Kingfish Maine, the company behind a proposed aquaculture facility in Jonesport, received $4 million from the state last month while appeals challenging the project continue to wind their way through the courts.

Though a number of aquaculture projects across the state have stalled in recent years because of pushback from conservation groups, fishermen and coastal landowners, Kingfish Maine remains optimistic it will break ground on a $110 million land-based fish farm next year.

For now, construction on the recirculating aquaculture facility – which the company says will eventually produce 8,000 metric tons of yellowtail kingfish a year and provide between 70 and 100 jobs – is on hold as the Maine Supreme Judicial Court and the Maine Business and Consumer Court consider challenges to the group’s permits.

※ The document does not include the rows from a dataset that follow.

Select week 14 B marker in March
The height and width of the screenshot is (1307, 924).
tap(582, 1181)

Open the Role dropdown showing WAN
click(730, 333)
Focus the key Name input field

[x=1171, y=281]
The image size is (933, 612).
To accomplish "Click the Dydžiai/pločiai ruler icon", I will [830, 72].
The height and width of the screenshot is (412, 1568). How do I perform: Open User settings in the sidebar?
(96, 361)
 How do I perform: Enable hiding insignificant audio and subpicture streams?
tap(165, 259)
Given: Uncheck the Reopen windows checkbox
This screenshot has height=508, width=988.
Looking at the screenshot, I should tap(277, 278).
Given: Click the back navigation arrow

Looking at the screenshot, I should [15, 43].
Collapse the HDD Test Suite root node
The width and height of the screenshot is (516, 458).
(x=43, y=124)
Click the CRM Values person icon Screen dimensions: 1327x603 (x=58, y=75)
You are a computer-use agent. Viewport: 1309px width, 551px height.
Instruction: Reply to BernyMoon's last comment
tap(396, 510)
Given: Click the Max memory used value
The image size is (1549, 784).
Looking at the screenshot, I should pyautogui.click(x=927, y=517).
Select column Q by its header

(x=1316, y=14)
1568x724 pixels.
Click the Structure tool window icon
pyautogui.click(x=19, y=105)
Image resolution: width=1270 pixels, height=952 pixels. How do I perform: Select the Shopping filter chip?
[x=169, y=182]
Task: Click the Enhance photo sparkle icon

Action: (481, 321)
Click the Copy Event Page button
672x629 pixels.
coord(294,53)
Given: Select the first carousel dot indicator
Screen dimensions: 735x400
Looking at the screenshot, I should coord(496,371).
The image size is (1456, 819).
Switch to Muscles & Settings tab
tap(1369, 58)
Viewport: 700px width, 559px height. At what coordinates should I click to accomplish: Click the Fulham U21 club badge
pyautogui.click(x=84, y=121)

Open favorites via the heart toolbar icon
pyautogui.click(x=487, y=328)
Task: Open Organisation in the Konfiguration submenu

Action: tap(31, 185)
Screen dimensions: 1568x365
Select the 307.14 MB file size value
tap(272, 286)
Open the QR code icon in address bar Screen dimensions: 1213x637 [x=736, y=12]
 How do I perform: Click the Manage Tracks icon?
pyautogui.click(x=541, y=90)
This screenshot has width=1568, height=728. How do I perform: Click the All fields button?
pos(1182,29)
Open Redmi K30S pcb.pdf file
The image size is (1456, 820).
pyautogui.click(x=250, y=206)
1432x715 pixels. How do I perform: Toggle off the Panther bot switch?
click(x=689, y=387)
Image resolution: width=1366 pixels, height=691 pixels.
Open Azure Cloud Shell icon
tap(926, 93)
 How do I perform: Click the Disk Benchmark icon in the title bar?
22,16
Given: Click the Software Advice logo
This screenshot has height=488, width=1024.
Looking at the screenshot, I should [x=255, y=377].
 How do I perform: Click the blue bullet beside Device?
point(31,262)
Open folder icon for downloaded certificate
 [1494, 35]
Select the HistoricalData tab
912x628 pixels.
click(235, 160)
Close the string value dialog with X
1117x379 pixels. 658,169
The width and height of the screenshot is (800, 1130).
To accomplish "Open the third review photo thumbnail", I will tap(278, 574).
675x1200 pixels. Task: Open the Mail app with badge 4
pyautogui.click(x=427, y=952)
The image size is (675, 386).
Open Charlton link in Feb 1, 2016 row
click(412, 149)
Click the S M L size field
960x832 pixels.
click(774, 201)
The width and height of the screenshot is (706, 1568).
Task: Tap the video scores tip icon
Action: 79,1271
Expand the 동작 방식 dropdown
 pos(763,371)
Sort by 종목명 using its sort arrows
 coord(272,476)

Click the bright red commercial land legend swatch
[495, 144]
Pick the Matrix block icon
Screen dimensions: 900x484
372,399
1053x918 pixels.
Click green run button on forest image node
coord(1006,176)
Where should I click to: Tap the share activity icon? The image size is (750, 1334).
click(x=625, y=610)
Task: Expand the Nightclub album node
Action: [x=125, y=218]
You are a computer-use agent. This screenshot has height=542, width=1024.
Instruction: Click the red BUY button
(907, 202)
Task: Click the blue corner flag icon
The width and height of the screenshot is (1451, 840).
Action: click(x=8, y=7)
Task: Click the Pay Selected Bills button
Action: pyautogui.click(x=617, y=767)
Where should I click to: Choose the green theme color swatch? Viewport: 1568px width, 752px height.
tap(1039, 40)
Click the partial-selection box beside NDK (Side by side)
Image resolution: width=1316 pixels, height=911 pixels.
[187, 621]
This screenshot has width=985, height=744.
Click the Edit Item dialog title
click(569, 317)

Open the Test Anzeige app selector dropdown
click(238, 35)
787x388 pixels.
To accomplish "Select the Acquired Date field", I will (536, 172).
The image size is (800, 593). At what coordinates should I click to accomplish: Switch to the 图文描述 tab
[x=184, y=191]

Opponents say wastewater from the operation would pollute Chandler Bay with nitrogen, among other things, and could lead to toxic algae blooms. But Kingfish representatives claim there are multiple safeguards to monitor the effluent going into the bay.

In their appeals of three permits issued by the Department of Environmental Protection in 2021, The Roque Island Gardner Homestead Corporation and Eastern Maine Conservation Initiative raised concerns about the project’s potential impact on the local scallop fishery, effects on the eel grass wetland and the risk of red-tide algal blooms, as well as noise and light pollution.

The DEP permit was upheld in Kennebec County Superior Court last August and is now before the Maine Supreme Judicial Court.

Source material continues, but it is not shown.